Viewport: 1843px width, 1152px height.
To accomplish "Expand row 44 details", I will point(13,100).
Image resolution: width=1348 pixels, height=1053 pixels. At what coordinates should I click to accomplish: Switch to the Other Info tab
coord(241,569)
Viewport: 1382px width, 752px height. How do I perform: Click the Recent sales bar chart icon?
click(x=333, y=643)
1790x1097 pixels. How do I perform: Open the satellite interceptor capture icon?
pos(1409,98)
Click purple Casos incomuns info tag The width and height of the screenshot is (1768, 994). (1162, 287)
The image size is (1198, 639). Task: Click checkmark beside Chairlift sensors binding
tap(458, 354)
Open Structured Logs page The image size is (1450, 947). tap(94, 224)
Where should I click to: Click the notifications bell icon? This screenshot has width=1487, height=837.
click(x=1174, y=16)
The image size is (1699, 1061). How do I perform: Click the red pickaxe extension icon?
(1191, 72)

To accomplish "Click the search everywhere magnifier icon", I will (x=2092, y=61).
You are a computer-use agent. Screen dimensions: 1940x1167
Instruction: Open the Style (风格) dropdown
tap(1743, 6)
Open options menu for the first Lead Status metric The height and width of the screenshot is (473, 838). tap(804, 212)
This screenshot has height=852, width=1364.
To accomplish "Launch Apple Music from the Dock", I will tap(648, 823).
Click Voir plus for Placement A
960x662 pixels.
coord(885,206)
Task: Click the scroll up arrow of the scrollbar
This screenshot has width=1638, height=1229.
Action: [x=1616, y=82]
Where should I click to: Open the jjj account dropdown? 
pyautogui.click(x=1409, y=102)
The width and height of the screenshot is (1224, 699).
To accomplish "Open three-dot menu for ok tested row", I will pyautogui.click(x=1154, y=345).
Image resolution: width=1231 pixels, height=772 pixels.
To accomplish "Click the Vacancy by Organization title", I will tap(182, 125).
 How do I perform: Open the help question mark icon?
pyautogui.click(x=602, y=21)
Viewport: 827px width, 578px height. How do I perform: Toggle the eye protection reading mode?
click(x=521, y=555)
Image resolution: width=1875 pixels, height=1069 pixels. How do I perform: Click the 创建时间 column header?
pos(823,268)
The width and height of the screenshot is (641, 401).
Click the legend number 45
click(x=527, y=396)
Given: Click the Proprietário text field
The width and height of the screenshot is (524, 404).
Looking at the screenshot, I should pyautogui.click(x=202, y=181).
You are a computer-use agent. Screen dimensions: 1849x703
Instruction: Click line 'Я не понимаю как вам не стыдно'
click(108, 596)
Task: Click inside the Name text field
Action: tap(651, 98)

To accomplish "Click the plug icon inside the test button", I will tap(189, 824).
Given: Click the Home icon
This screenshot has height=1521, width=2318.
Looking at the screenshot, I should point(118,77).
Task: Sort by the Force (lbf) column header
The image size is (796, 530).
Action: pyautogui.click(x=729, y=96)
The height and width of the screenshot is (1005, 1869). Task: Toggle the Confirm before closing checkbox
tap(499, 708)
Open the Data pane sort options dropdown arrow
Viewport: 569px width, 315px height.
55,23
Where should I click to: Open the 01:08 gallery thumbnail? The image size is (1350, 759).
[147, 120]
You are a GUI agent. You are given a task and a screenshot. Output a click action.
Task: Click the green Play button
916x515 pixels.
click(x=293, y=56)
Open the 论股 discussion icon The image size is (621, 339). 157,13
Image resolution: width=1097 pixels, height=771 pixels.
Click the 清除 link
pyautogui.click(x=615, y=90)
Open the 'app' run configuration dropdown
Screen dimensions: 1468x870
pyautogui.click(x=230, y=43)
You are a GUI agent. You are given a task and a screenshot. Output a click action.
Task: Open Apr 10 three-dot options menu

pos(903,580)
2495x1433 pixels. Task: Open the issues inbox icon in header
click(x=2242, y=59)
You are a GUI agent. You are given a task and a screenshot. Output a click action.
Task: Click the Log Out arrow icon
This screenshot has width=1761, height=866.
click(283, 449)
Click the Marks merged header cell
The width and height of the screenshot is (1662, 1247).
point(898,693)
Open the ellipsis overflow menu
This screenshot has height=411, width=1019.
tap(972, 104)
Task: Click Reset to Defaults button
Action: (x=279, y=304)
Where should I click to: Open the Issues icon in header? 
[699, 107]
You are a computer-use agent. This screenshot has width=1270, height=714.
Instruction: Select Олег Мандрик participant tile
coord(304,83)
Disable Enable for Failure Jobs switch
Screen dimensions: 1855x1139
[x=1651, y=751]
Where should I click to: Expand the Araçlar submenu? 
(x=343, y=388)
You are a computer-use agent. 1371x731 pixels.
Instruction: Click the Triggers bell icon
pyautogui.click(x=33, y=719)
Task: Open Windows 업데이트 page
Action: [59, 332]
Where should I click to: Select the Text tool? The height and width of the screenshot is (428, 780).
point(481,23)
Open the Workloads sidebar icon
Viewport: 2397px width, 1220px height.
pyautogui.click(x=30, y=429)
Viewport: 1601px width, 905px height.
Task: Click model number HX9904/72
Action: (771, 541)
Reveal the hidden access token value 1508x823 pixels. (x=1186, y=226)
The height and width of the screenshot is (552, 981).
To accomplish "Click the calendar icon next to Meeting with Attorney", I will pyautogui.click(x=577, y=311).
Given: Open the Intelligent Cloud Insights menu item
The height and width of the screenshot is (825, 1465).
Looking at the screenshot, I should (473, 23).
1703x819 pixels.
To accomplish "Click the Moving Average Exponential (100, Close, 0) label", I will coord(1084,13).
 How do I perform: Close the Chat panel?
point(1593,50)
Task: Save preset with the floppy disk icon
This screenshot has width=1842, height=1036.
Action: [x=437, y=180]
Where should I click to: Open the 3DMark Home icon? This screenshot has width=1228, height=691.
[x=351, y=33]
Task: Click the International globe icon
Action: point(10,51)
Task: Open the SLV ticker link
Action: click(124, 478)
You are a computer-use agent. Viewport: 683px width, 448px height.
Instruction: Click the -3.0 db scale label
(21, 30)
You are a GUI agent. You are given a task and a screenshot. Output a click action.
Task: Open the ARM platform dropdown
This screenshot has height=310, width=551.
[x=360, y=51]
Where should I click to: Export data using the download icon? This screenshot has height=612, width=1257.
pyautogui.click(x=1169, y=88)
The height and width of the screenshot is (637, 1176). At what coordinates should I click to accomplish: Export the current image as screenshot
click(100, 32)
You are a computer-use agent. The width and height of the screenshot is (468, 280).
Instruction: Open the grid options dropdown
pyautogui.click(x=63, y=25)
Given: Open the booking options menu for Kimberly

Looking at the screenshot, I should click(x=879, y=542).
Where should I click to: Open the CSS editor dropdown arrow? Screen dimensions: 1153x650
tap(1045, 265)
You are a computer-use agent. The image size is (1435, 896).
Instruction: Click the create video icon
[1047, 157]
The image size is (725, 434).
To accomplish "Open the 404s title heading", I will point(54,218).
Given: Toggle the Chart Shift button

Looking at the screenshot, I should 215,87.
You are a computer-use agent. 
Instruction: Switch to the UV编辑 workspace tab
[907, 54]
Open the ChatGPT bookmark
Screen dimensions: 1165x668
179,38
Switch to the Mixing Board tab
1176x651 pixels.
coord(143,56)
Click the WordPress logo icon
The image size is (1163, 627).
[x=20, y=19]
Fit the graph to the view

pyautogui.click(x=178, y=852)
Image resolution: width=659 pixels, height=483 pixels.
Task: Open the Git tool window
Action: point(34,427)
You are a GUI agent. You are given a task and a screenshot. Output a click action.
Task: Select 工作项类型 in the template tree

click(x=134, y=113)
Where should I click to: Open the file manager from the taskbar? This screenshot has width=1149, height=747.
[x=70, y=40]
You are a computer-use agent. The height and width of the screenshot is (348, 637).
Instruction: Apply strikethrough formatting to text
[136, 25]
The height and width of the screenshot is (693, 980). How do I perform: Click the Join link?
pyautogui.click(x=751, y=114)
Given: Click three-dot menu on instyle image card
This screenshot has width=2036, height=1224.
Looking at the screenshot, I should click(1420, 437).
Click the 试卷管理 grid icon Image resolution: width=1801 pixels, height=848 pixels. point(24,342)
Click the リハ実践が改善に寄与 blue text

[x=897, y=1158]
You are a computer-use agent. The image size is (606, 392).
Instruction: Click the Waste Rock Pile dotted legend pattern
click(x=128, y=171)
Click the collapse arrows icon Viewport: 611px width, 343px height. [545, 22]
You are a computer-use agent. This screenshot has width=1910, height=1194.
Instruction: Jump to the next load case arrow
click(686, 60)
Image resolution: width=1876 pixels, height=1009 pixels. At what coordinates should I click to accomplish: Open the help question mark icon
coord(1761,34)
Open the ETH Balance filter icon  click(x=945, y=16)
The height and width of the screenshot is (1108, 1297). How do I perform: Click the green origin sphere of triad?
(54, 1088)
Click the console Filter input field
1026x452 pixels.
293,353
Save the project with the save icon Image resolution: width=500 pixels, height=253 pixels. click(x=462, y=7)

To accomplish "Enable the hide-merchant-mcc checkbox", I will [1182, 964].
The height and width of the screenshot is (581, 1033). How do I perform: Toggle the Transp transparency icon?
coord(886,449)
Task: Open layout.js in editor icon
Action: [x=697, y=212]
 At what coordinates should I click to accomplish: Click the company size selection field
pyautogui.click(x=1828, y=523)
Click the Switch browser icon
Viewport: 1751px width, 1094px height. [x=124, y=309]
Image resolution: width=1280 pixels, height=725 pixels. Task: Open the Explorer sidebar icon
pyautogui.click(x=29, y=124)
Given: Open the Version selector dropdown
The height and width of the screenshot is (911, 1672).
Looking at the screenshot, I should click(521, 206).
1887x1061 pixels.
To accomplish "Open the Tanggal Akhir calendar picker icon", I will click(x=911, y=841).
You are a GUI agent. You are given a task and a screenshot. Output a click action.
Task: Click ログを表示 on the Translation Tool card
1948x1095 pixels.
◇ ◇ ◇ ◇
> AIM OF THE EXERCISE
In the records, which lines mention the word "Save"? Copy those lines.

> TASK ANSWER
Task: Save preset with the floppy disk icon
Save the project with the save icon Image resolution: width=500 pixels, height=253 pixels. click(x=462, y=7)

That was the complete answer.